Na alocução que antecedeu a oração do Regina Cæli neste VI Domingo da Páscoa, o Papa Papa Leão XIV conduziu os fiéis reunidos na Praça São Pedro a uma profunda reflexão sobre o amor de Deus e o verdadeiro sentido da justiça cristã. Em uma catequese marcada por delicadeza espiritual e densidade teológica, o pontífice destacou que a fé não pode ser reduzida a uma lógica de recompensa, na qual o ser humano precisa merecer o amor divino por meio de regras e méritos pessoais. Pelo contrário, segundo ele, é justamente o amor gratuito de Deus que torna possível qualquer caminho de fidelidade, conversão e justiça.
Partindo das palavras de Jesus durante a Última Ceia, o Papa recordou o trecho do Evangelho em que Cristo afirma aos discípulos: “Se me tendes amor, cumprireis os meus mandamentos”. Para Leão XIV, essa fala precisa ser compreendida longe de qualquer interpretação moralista ou baseada no medo. O Santo Padre insistiu que Deus não ama porque o homem obedece; o homem é capaz de obedecer porque antes foi amado. A iniciativa é sempre divina. O amor vem primeiro. A graça antecede a resposta humana.
“É o amor de Deus, pelo contrário, a condição para a nossa justiça.”
Ao aprofundar essa reflexão, o Papa explicou que os mandamentos não devem ser vistos como imposições frias ou instrumentos de controle religioso, mas como caminhos concretos para permanecer dentro do amor de Deus. Segundo ele, quando o ser humano reconhece verdadeiramente que é amado por Deus, nasce também a capacidade de amar de forma autêntica, livre e profunda. A experiência cristã, portanto, não começa na obrigação, mas no encontro.

Leão XIV destacou ainda que o próprio Cristo se torna o modelo absoluto do amor verdadeiro. Um amor fiel, puro, sem interesse e sem condições. Um amor que não deseja possuir, controlar ou negociar.
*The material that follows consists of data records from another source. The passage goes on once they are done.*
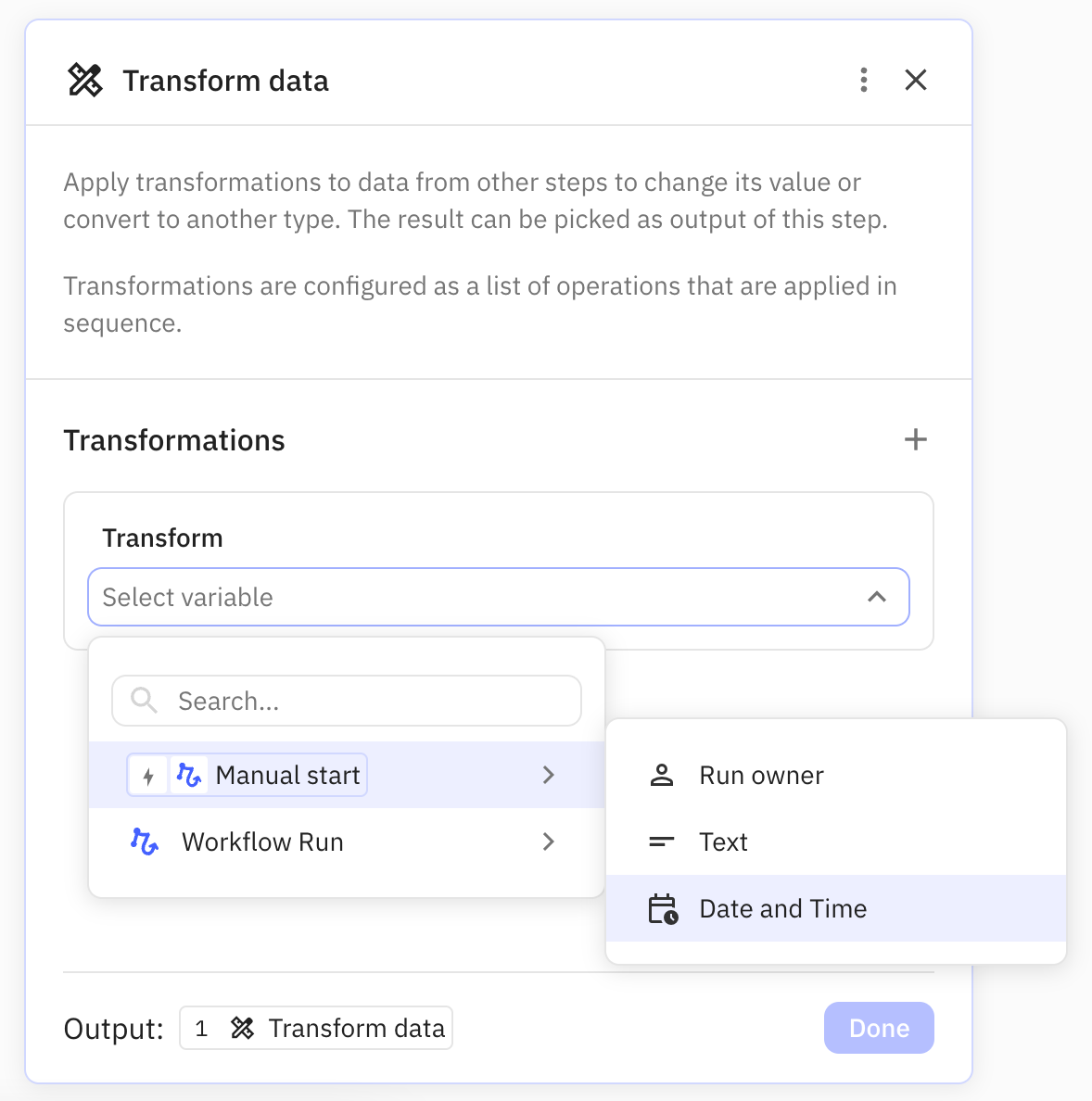The image size is (1092, 1101).
Task: Click the magnifier icon in the search box
Action: 143,701
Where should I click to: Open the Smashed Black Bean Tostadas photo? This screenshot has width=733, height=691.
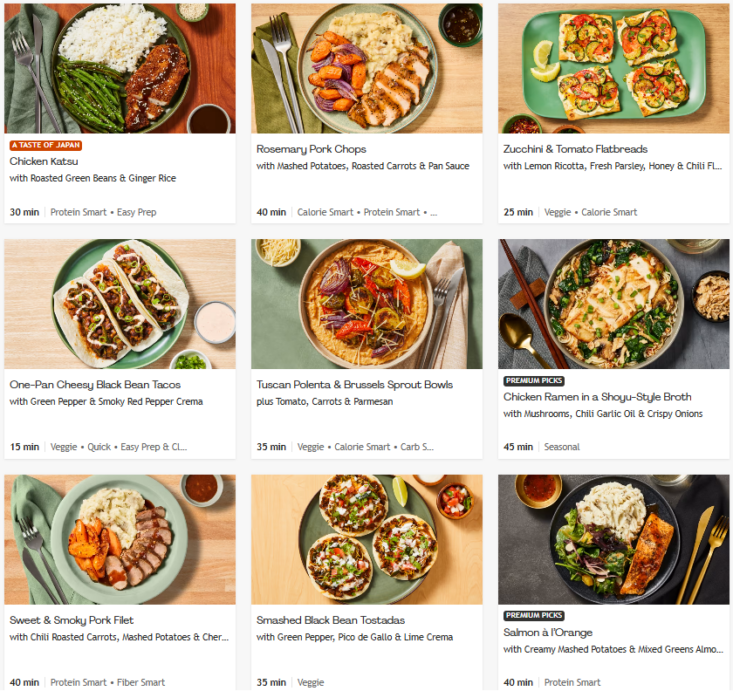tap(366, 539)
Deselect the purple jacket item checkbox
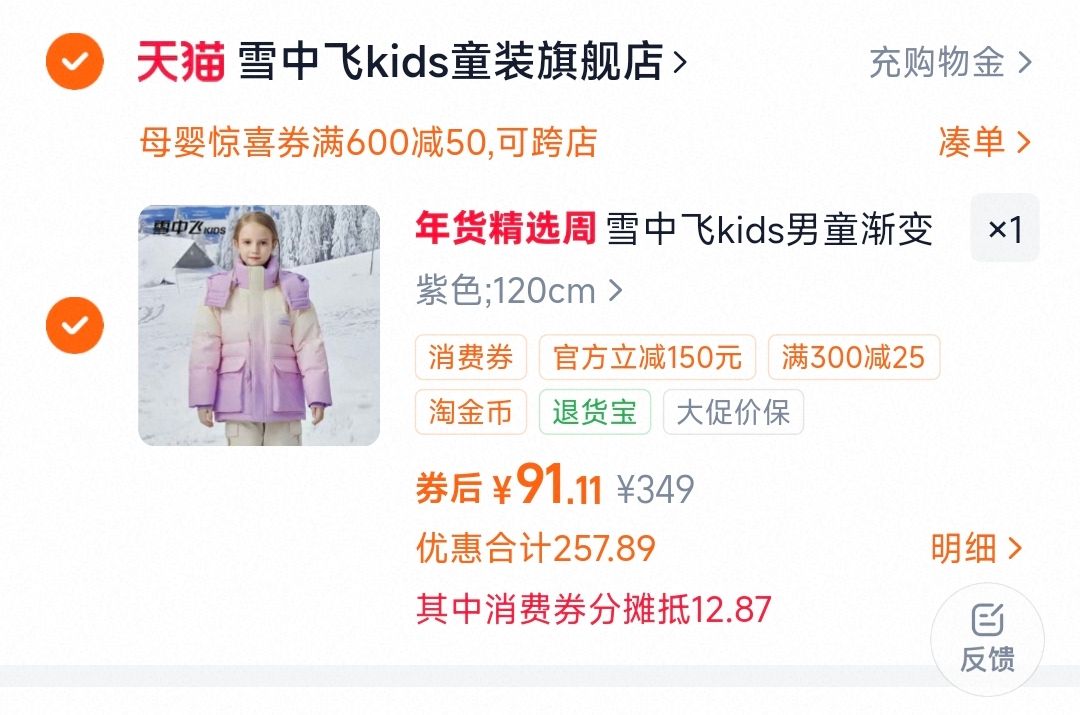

Em uma sociedade frequentemente marcada pela lógica da troca, do descarte e da utilidade, o Papa apresentou Jesus como a revelação de um amor completamente diferente, capaz de gerar vida nova e reconstruir relações humanas destruídas pelo egoísmo.
“Eis por que o Senhor manda que nos amemos uns aos outros como Ele nos amou: é o amor de Jesus que gera em nós o amor.”
Ao dirigir-se aos peregrinos presentes na Praça São Pedro, o pontífice afirmou que muitos sofrimentos humanos nascem justamente da distorção do amor. Para ele, os mandamentos de Deus são também uma medicina espiritual que liberta o coração dos falsos afetos, das manipulações e das ilusões que afastam o homem da verdade sobre si mesmo. Nesse sentido, seguir Cristo não significa perder liberdade, mas reencontrar a própria humanidade.
Durante a reflexão, o Papa também deu grande destaque à presença do Espírito Santo, chamado por Jesus de Paráclito, o Advogado defensor. Segundo Leão XIV, Deus não abandona seus filhos nas provações da vida e oferece continuamente o Espírito da Verdade como presença viva, consoladora e sustentadora da caminhada cristã. Em contraste com o “acusador”, identificado pelo Papa como o espírito da mentira e da divisão, o Espírito Santo age unindo, reconciliando e conduzindo à verdade.
“O Espírito Santo é força de verdade; o acusador é pai da mentira.”
Leão XIV advertiu ainda que o mundo não consegue acolher plenamente esse Espírito enquanto permanecer fechado nas estruturas do mal que esmagam os pobres, excluem os frágeis e banalizam a vida inocente. A fala do pontífice trouxe um forte apelo social e espiritual, ligando diretamente o amor de Deus à responsabilidade humana diante das injustiças e sofrimentos do mundo contemporâneo.
Ao concluir a meditação, o Papa retomou a imagem da comunhão entre Cristo, o Pai e a humanidade. Segundo ele, Jesus não apenas ensina sobre o amor, mas partilha com os homens sua própria condição de Filho amado. Essa união profunda entre Deus e a humanidade desmonta toda lógica de divisão, violência e rivalidade construída pelo pecado. O Espírito Santo, afirmou o pontífice, continua agindo na Igreja para fazer nascer um povo reconciliado, capaz de testemunhar ao mundo que Deus não é uma ideia abstrata, mas uma presença viva que sustenta, salva e ama primeiro.